After hitting a low of $5.13 in April, IREN shares surged to a high of $74.15 by mid-October before experiencing a brief pullback.
The stock has since stabilized above the $60 mark, supported by strong investor sentiment and robust technical indicators.
Analysts expect IREN’s upcoming Q3 earnings report on November 6 to reflect the company’s momentum:
- Earnings per share: projected at $0.15 gain (versus a $0.27 loss last year)
- Revenue: expected to rise 344% to $241.7 million, according to FactSet estimates
The turnaround highlights how IREN’s strategic repositioning has created an entirely new revenue engine centered on AI cloud computing and GPU leasing services.
Expanding AI Cloud Services
IREN’s latest phase of growth focuses on expanding its AI cloud-services division, where the company owns and operates GPUs offered as-a-service to enterprise and startup clients.
“We’ve been expanding rapidly in our AI cloud-services sector,” Draper noted.
“This isn’t a pivot for us — it’s been the strategy from day one. The business was founded on the thesis of fast digital growth, increasing data dependency, and the rise of computing demand.”
In many cases, the company is now running AI workloads in the same data halls once used for bitcoin mining — a seamless convergence of crypto infrastructure and AI computing.
This unique hybrid model allows IREN to optimize its energy use and operational costs while meeting the soaring global demand for GPU-based computation.
Where IREN Is Investing Now
When asked about capital expenditure priorities, Draper was clear:
“The priority is the AI cloud-services vertical. We are seeing extremely strong demand,” he said.
“AI has the potential to change the way we operate — in individuals’ everyday lives and across corporations. It could represent the next phase of the industrial revolution, or the digital equivalent thereof.”
IREN is channeling its capital into expanding its high-performance computing (HPC) capacity, focusing on data centers with advanced cooling systems and renewable power integration — both essential for GPU-intensive AI workloads.

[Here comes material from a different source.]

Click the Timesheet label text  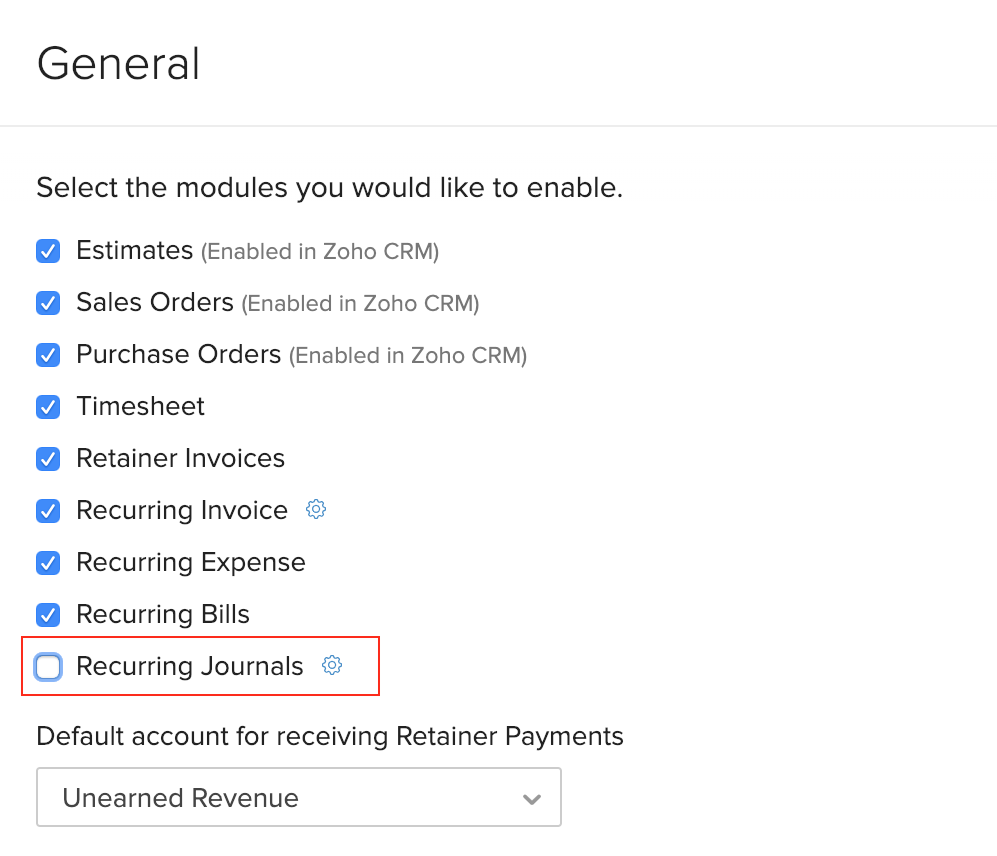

Power: The New Bottleneck in AI’s Growth
Despite the optimism, Draper acknowledged the industry’s biggest challenge: power access.
“Power is still the number one constraint,” he said.
“There is a lack of data-center space today that can handle the rack densities required for GPUs. To build more, you need land and power — both are becoming increasingly scarce.”
This scarcity is pushing miners, utilities, and AI developers into direct competition for power and land resources — especially in regions with cheap renewable energy.
A New Definition of Mining
As IREN’s cloud-services business expands, the company is redefining what it means to be a “miner.”
Instead of mining digital coins, IREN is now mining compute cycles — powering the next generation of AI models that rely on massive GPU clusters and uninterrupted energy supply.
This transition could inspire similar shifts across the crypto-mining sector, as other operators look to repurpose their infrastructure to meet AI’s computing demands.
While traditional miners face profitability challenges tied to bitcoin’s volatility, IREN’s approach offers a path toward long-term, sustainable growth.
Ecopulse24 Insight
IREN’s transformation highlights a deeper shift in the digital economy — where energy, not code, becomes the ultimate currency.
In the AI era, access to power and computing capacity is as valuable as intellectual property or data.
IREN’s foresight to invest early in energy-dense facilities positions it not only as a tech player but as a critical infrastructure enabler of the next industrial revolution.
As Draper noted, AI’s evolution may echo past technological leaps — from electricity to the internet — with energy serving as the foundation of innovation.
IREN’s 2025 success story may well mark the moment the age of mining gave birth to the age of power.